Late yesterday I pulled out the videorecording of my ordination service, which happened in Brooklyn, NY in 2008, just a few months after Rev. Seawood had been elected as General Synod Vice-President. He took part in the ordination and issued the charge to the congregation. He included a bit of a charge to me as well (I guess he had to add to what Daniel Meeter had already offered!) and I wanted to hear his voice again, to remember what words of wisdom he had bestowed on me that day. I found James’ face and hit ‘play’ on the DVD, and received his words again. I heard echoes of the baptismal belovedness I had already been mulling over, and I was reminded that Christ’s baptism led him into the wilderness and into a ministry that would test him and cost him dearly as he poured out his life for all the beloved ones.
Some snippets of Rev. Seawod’s words to me:
“…there may be times when your service may be met with indifference, there may be times when your service is met with ingratitude, there may be times when you surely will be misunderstood, like the Lord. You should have a love for all humankind that is so great that it will outlive misunderstanding, a love for all humanity that will outlive misinterpretation, a love for the body of Christ that will outlive insult and injury and go on refueling itself day by day, month by month, year by year in self-sacrificing labor for those very ones who may misrepresent, misinterpret, insult and injure you. That love that forgives the coldest indifference. That love that forgives the wrong, that love that gives back in fullest measure of good.
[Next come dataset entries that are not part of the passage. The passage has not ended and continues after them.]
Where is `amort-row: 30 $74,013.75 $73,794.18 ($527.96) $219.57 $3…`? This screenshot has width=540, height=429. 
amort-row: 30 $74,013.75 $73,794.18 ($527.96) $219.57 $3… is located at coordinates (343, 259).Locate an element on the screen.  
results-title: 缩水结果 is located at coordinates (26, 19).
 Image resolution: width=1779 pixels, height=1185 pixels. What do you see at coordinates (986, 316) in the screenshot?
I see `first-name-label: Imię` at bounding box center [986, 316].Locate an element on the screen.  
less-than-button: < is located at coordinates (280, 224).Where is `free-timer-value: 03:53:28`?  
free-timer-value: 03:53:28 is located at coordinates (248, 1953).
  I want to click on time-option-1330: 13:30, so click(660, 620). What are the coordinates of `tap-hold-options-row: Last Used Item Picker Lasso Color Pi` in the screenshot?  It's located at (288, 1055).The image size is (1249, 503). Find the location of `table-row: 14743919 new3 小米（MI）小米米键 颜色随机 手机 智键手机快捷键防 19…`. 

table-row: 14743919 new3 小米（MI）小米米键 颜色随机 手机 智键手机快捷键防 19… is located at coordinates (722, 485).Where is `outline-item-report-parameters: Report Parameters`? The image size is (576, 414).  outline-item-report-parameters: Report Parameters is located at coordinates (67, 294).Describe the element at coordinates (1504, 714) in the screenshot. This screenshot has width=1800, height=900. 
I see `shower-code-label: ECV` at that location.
… Know that we pray with you and for you … never feel that you’re all alone. When given great, challenging duties to perform, don’t hesitate to turn and call on a brother or a sister and ask for help in the name of Jesus … We love you, we love you. And when the going gets tough, remember the words that you have heard on this day.”
I know that Rev. James Seawood’s life and ministry were marked by belovedness, and by the exercise of a costly love for human beings. Now, as ever, James’ life is “hidden with Christ in God” (Col. 3:3), where belovedness is freed from brokenness. May we all find words that help us take heart in the midst of grief, confusion, doubt, and pain. Thanks be to God for the life and ministry of Rev. Seawood.
James Seawood was a faithful member of the RCA's Commission on Christian Unity, which I have the privilege of moderating; he was present at our most recent meeting last October. Your words about James, and his words to you at your ordination, are a fitting description of the man and the minister he was. Thank you. James will be missed, but not forgotten.